Humans don't generate all internet traffic. In other words, not all website visits, for example, are from real users accessing the site via their mobile phones or computers to search for information. A significant portion of it is automated programs (bots). Moreover, a large percentage of that is malicious bots. We will explore this topic in this article, drawing on the Thales 2026 report on malicious bots.
All of this is linked to the increasing use of artificial intelligence and automation. This has led to a rise in the activity of automated programs online, often malicious, which can compromise user security and privacy.
According to this report, the proportion of human-generated internet traffic continues to decline. Specifically, automated traffic accounted for 53% of all recorded internet traffic in 2025. Of this, malicious automated programs represented 40%. This indicates an upward trend, as the figure reached 50% in 2024, the previous year.

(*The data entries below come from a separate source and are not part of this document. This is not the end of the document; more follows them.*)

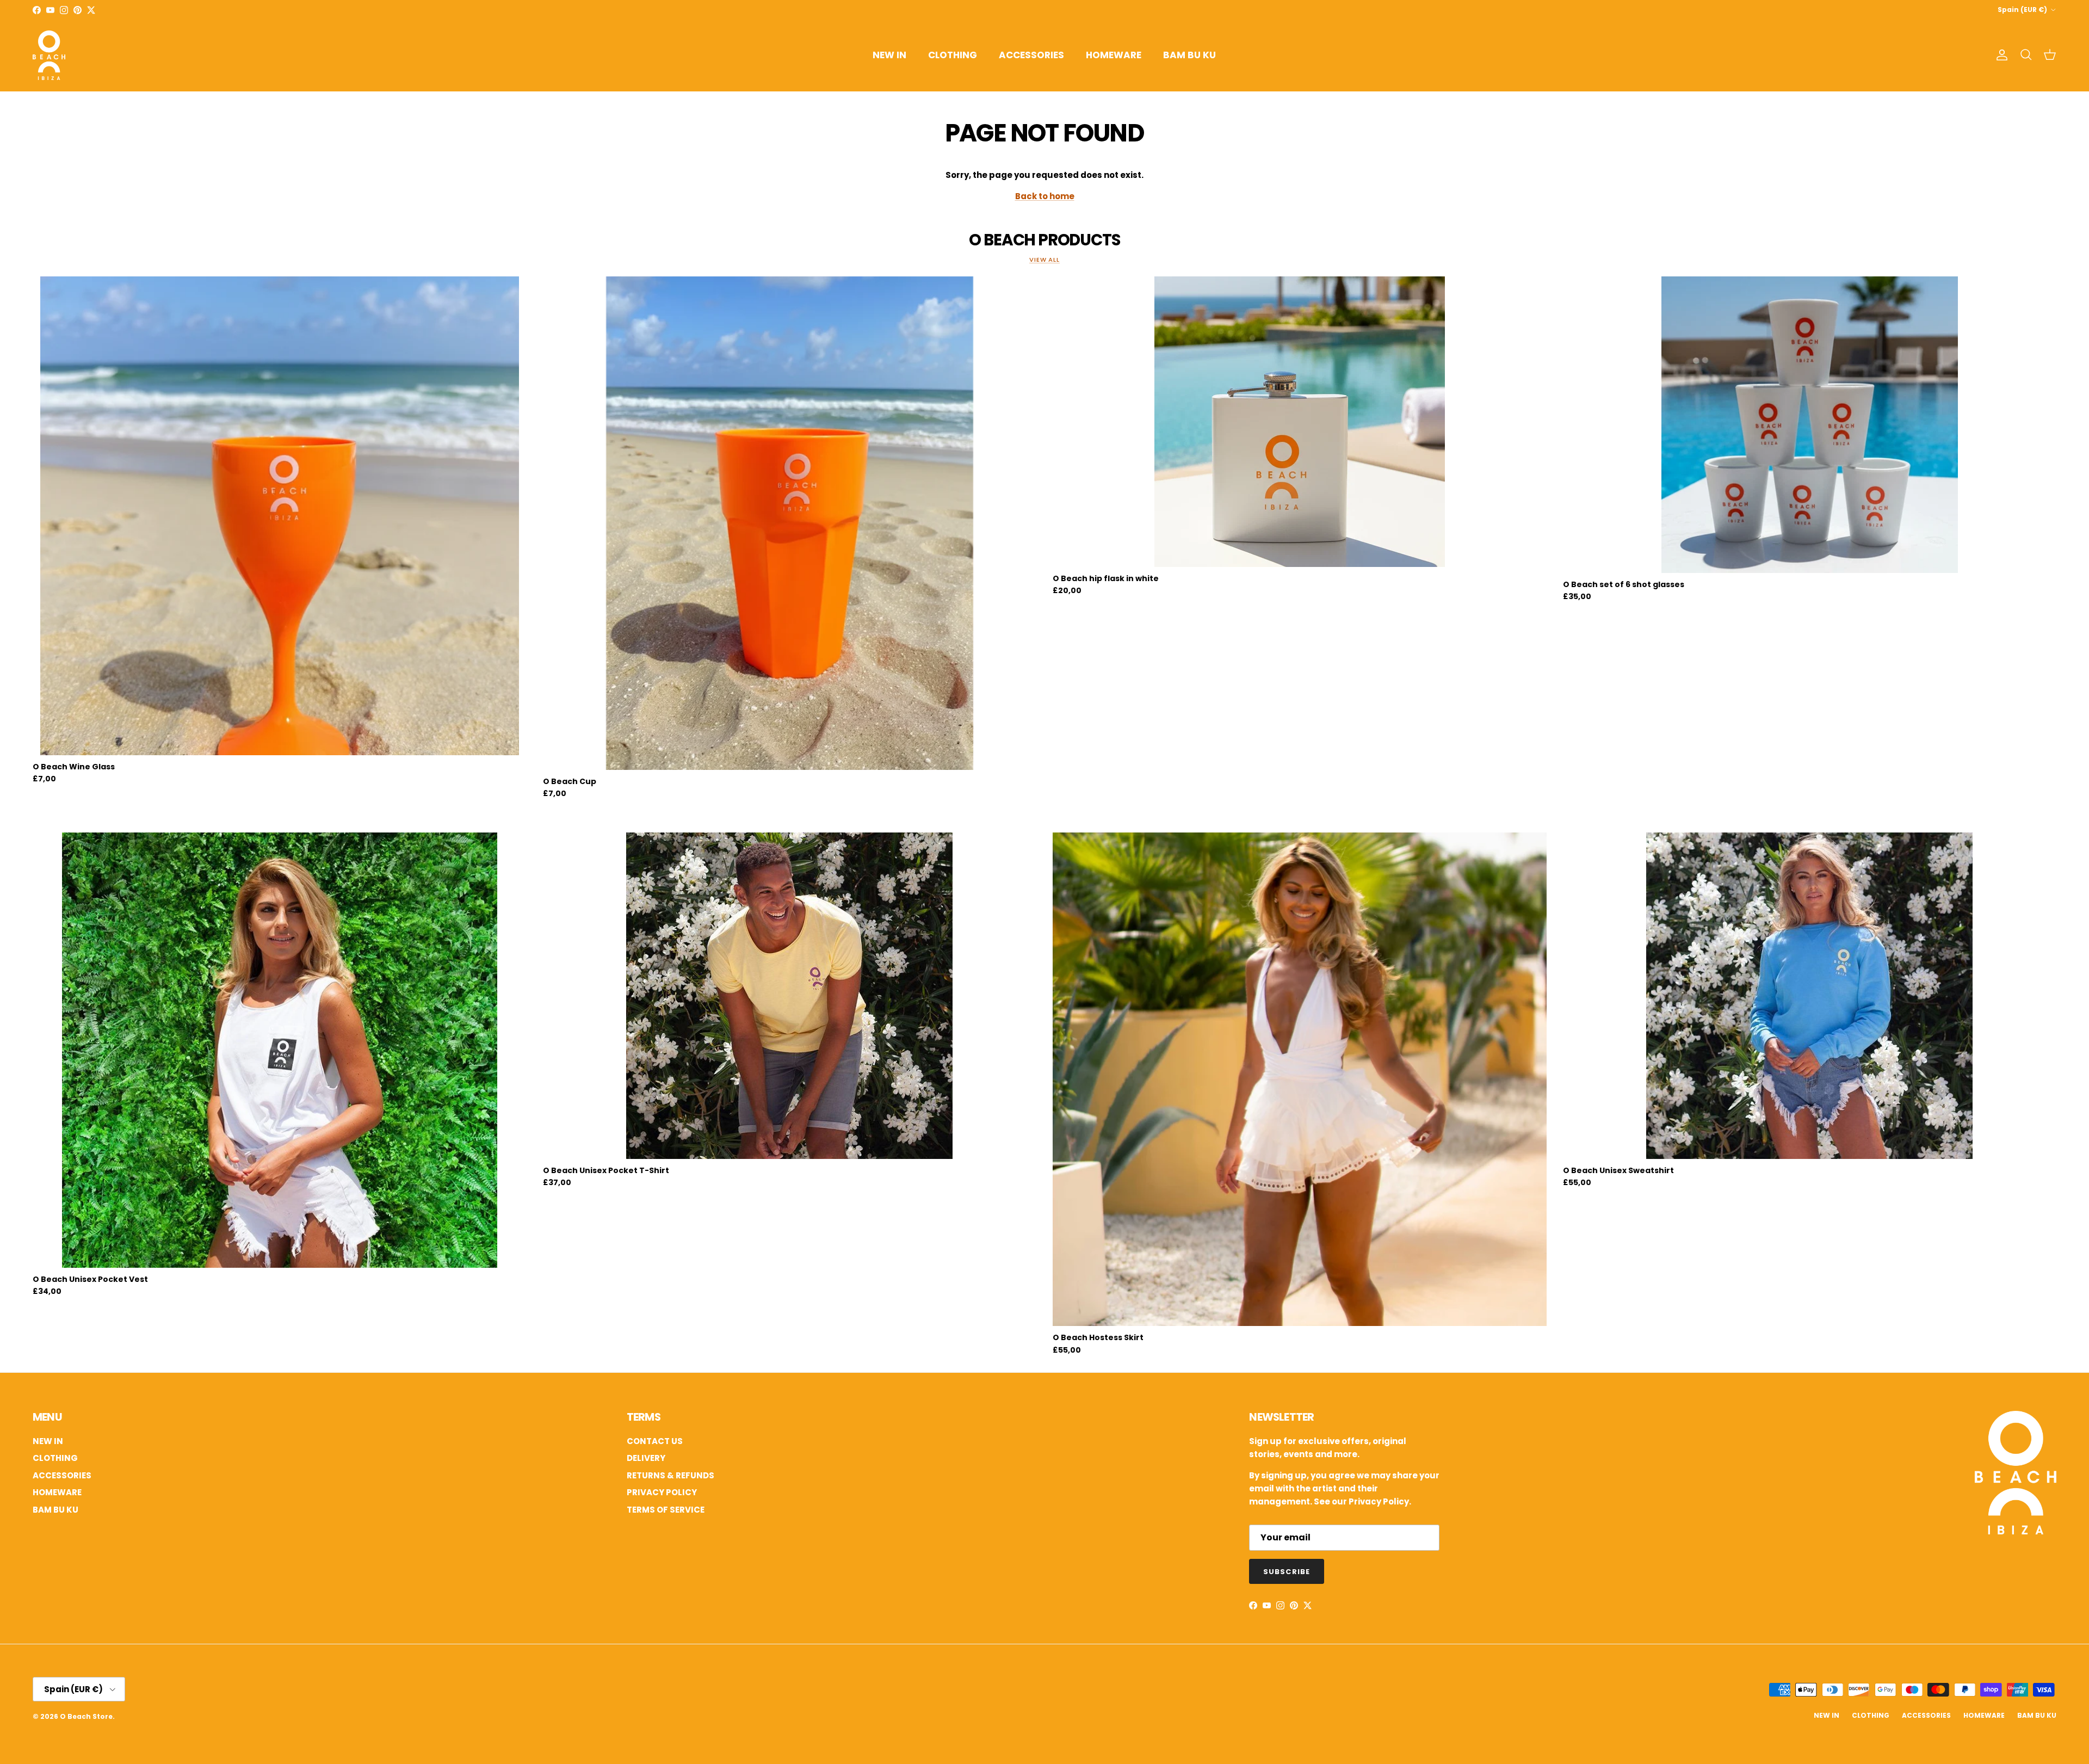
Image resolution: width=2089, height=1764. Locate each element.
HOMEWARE (1113, 54)
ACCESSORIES (1031, 54)
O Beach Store (86, 1716)
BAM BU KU (1189, 54)
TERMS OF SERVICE (665, 1509)
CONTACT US (655, 1441)
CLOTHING (952, 54)
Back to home (1044, 196)
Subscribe (1286, 1571)
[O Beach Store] (49, 55)
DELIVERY (646, 1458)
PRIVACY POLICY (662, 1492)
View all (1044, 259)
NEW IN (889, 54)
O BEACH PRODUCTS (1044, 239)
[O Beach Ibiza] (2015, 1531)
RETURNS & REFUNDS (670, 1475)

These automated programs are designed to operate online without human intervention. They can be programmed to carry out malicious activities such as account hacking, fraud, API attacks, generating fake clicks, internet defacement, and more. Artificial intelligence has contributed to all of this, and has also made detecting them more difficult.
There are also tools known as "Software as a Service" (SaaS). These are automated programs designed for users to pay for, allowing them to be used without requiring in-depth technical knowledge. This also leads to an additional increase in costs, so according to Tim Chang, global vice president and general manager of application security at Thales, "Artificial intelligence is fundamentally transforming automation, turning it from something organizations try to prevent into something they also have to manage." He adds, "The challenge is no longer identifying automated programs, but understanding their functions, how well they align with business objectives, and how they interact with critical systems."
How to protect yourself
As you can see, automated internet traffic, especially malware, makes up a very large percentage. Ultimately, this problem is difficult to avoid. This report indicates that AI-powered automated attacks have increased 12.5 times compared to last year. You might receive fake emails, scam messages on social media, or be taken over by an attacker's website, and so on. Being prepared is key.
The first thing you should do is protect your accounts as much as possible. They are prime targets for malware. Always use strong, secure passwords. Also, enable two-factor authentication, which adds an extra layer of security and reduces the risk of unauthorized access to your accounts.
Be wary of any links or messages you receive in your inbox, via text message, or on social media. These links may be used to impersonate a legitimate company, for example, and ask you to perform a task designed to steal your data or passwords. Acting rationally is essential.
It's also crucial to keep your devices fully protected. Make sure your security software is updated to the latest versions. Having robust security software will help you detect and eliminate threats.
Ultimately, bots, especially malicious ones, are proliferating online and their numbers are constantly increasing. This proliferation is attributed to artificial intelligence. Therefore, maintaining protection is essential to avoid problems.